_Vorliegender Textauszug_.
C ist vom 22. 3 bis zum 18. 4. in Urlaub, weshalb er die Versammlung knapp verpasst. Die Einladung wird allerdings in seinem Namen durch Familienangehörige in Empfang genommen.

In der Versammlung erscheinen lediglich A und ein Vertreter des B – der von A gehasste X – der eine von B unterzeichnete Vollmacht zur Teilnahme an der Gesellschafterversammlung am 15. 4. sowie zur Abstimmung in dieser mitbringt. A und X können sich schon mal darauf nicht einigen, wer den Vorsitz übernehmen soll. Nachdem sie ohne Vorsitzenden zur Abarbeitung der Tagesordnung übergehen, streiten sie darüber, ob Dividende durch G ausgezahlt werden sollte oder nicht. Bei der Abstimmung setzt sich X durch und verhindert die Gewinnausschüttung, weil er gegen diese stimmt.

A ist mit dem Ergebnis nicht einverstanden und möchte gegen die Beschlüsse rechtlich vorgehen. Er hält die ganze Sitzung für eine Farce und bemängelt, dass die Gesellschafter­versammlung nicht ordnungsgemäß einberufen worden sei – beide Geschäftsführer hätten die Einberufung vornehmen müssen. Im Übrigen sei in der Sitzung nicht einmal die Hälfte des Stammkapitals vertreten gewesen, weshalb die Beschlussfassung nicht korrekt gewesen sein könne. Auch die Abstimmung, in der sich eine fremde Person gegen einen „echten“ Gesellschafter durchsetzt, sei ebenfalls nicht normal.

_Gegebene Einträge_.

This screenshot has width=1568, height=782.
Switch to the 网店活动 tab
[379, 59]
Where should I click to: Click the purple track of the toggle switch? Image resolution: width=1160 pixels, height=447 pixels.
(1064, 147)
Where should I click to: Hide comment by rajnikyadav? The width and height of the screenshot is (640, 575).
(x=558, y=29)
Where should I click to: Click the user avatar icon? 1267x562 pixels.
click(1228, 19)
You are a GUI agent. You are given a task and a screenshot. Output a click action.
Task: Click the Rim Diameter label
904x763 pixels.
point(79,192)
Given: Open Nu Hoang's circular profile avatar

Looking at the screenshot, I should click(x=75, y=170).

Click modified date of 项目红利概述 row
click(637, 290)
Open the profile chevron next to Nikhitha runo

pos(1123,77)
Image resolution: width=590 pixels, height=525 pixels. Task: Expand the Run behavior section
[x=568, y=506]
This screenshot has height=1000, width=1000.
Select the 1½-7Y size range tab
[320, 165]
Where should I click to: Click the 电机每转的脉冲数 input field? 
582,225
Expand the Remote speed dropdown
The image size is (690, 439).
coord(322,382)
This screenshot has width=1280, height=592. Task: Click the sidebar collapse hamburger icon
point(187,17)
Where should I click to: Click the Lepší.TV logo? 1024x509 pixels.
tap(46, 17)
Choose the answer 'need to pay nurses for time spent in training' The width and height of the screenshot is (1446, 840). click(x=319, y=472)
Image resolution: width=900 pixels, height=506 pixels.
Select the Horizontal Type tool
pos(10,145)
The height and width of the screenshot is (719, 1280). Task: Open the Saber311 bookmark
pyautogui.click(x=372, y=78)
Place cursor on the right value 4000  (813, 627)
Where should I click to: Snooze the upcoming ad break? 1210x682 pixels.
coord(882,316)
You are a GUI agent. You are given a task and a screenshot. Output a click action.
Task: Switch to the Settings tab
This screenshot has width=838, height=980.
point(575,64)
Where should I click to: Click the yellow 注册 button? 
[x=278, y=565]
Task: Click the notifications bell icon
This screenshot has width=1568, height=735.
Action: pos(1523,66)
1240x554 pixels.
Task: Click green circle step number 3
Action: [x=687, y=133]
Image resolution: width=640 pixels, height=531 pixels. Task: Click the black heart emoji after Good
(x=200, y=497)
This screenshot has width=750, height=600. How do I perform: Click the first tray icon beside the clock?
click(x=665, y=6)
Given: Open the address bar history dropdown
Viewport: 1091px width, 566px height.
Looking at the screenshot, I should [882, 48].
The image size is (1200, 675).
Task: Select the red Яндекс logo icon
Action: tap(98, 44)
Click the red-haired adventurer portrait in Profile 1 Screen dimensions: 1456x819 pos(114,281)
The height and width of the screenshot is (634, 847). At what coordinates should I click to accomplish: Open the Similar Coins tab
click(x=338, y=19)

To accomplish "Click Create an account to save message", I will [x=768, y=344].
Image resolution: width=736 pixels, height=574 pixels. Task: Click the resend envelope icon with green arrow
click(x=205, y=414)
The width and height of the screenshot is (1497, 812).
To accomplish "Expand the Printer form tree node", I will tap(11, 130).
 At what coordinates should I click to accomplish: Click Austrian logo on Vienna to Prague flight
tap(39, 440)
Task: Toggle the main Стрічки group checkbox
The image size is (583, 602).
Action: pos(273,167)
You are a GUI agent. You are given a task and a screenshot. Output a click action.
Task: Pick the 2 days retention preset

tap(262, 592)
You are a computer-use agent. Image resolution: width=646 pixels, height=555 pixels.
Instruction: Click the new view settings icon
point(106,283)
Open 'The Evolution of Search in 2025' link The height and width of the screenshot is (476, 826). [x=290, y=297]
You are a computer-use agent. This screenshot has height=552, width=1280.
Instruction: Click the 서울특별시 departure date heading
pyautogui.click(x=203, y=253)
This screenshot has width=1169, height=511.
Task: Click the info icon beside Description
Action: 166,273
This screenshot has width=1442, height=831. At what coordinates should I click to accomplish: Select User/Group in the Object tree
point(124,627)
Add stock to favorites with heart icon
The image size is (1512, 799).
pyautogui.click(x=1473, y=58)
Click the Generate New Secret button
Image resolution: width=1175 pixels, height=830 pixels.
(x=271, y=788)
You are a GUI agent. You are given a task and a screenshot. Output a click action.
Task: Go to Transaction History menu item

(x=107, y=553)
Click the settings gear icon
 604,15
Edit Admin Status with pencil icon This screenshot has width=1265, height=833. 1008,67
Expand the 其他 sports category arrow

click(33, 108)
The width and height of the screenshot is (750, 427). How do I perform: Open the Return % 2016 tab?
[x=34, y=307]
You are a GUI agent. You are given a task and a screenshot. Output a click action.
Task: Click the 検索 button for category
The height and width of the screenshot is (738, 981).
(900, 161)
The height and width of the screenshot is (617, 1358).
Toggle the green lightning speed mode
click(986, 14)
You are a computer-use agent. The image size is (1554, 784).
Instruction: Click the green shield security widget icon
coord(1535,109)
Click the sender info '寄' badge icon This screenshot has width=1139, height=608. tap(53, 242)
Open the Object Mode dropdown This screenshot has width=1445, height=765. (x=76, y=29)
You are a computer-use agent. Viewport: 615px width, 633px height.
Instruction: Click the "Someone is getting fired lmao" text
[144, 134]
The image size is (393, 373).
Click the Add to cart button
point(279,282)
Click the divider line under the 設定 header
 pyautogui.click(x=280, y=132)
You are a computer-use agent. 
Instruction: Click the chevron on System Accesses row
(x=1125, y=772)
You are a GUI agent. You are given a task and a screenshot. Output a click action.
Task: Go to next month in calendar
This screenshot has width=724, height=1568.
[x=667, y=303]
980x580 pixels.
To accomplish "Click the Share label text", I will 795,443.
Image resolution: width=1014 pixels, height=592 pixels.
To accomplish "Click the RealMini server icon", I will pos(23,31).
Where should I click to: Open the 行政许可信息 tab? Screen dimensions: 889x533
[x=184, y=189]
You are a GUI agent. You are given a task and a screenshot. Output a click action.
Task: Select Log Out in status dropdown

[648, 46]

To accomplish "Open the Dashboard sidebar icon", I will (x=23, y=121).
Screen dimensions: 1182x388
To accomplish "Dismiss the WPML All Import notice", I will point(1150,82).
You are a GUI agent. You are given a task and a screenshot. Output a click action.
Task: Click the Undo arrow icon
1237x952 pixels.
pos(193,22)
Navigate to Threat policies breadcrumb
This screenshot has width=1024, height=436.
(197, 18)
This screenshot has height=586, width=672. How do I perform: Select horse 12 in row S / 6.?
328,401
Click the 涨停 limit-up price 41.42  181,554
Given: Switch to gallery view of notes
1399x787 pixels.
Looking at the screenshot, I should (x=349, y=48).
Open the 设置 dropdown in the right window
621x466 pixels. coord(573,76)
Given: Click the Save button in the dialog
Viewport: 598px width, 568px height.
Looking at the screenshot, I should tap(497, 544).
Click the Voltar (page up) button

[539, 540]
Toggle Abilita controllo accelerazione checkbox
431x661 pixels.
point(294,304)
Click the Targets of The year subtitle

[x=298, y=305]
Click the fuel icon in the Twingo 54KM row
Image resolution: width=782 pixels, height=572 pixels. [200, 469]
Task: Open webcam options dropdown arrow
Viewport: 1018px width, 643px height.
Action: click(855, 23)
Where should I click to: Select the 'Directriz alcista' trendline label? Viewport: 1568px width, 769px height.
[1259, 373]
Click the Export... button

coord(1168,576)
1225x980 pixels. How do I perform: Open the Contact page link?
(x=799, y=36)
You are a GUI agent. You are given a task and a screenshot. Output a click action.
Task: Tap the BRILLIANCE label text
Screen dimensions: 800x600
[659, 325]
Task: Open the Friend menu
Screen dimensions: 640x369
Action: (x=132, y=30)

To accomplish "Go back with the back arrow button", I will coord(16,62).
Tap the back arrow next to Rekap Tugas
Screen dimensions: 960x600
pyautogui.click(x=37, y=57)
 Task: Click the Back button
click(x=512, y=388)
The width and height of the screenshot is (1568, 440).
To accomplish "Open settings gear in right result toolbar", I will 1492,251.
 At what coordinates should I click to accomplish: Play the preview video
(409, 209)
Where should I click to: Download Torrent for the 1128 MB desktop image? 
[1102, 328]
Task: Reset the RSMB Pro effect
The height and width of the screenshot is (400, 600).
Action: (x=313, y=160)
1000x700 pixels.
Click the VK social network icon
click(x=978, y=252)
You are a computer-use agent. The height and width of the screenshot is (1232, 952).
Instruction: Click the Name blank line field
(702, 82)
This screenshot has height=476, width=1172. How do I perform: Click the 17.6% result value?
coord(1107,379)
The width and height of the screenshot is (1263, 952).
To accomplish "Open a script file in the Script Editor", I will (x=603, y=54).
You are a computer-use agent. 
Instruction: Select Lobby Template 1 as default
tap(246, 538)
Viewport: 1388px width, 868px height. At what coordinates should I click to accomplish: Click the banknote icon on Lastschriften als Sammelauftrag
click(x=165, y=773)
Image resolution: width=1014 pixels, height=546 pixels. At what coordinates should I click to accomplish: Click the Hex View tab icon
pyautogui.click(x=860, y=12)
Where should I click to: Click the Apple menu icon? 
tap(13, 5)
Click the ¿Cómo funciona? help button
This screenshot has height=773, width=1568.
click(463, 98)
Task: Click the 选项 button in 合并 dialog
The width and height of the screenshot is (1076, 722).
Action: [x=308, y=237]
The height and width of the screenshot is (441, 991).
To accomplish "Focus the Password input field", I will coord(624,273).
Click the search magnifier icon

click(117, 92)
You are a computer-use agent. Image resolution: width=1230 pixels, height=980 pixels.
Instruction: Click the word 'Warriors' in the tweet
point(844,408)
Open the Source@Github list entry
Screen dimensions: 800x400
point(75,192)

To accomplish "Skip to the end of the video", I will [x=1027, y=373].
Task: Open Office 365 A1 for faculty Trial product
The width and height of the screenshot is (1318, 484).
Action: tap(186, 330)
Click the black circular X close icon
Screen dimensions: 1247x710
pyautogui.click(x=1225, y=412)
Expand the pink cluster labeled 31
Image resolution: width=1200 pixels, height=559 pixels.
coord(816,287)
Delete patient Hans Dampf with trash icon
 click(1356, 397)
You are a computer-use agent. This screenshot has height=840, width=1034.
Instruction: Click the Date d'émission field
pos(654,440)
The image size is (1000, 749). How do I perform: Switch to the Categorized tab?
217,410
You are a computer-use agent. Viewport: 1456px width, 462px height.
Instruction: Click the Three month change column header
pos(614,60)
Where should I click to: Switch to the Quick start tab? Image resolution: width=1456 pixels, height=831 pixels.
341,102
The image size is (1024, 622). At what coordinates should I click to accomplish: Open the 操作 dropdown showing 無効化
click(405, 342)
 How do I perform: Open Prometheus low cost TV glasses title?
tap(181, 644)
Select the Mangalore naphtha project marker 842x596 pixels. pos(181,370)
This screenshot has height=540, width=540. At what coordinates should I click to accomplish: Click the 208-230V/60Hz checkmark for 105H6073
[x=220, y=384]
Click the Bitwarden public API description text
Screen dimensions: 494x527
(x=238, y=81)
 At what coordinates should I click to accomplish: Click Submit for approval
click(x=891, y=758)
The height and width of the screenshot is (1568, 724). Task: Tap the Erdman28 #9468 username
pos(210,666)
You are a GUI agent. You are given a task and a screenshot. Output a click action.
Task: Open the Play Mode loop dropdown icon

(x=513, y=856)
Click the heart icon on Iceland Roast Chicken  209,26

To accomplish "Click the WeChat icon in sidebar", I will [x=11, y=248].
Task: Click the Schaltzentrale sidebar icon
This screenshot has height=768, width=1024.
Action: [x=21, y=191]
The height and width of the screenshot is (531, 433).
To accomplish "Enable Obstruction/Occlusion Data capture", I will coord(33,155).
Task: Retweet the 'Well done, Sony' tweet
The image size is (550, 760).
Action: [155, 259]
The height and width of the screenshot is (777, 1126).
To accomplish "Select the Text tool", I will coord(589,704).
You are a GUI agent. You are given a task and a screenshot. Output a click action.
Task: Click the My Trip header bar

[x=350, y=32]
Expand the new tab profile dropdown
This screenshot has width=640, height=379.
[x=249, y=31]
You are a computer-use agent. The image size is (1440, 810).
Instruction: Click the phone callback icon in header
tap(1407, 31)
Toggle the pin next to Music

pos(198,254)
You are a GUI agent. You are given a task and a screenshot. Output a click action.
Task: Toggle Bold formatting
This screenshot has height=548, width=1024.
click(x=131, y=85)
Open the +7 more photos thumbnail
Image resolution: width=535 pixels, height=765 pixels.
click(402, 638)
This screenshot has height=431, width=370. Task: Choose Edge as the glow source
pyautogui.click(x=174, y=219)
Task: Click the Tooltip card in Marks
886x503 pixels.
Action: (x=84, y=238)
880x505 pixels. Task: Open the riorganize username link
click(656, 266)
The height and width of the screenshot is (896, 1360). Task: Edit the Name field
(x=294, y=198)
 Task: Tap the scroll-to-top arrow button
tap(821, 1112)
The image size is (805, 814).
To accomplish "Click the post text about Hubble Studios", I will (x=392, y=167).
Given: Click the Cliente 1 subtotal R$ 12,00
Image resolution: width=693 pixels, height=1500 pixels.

_Ziel der Übung_.
Gib den Absatz des Textauszugs, der mit „A ist mit dem Ergebnis“ beginnt, als knappe Stichpunktliste wieder und behalte dabei seine wesentlichen Aussagen bei.

_Lösung der Aufgabe_.
- A ist mit dem Ergebnis nicht einverstanden und will rechtlich gegen die Beschlüsse vorgehen.
- Er hält die gesamte Sitzung für eine Farce.
- Die Gesellschafterversammlung sei nicht ordnungsgemäß einberufen worden, da beide Geschäftsführer die Einberufung hätten vornehmen müssen.
- In der Sitzung sei nicht einmal die Hälfte des Stammkapitals vertreten gewesen, weshalb die Beschlussfassung nicht korrekt gewesen sein könne.
- Auch sei es nicht normal, dass sich in der Abstimmung eine fremde Person gegen einen „echten“ Gesellschafter durchsetzt.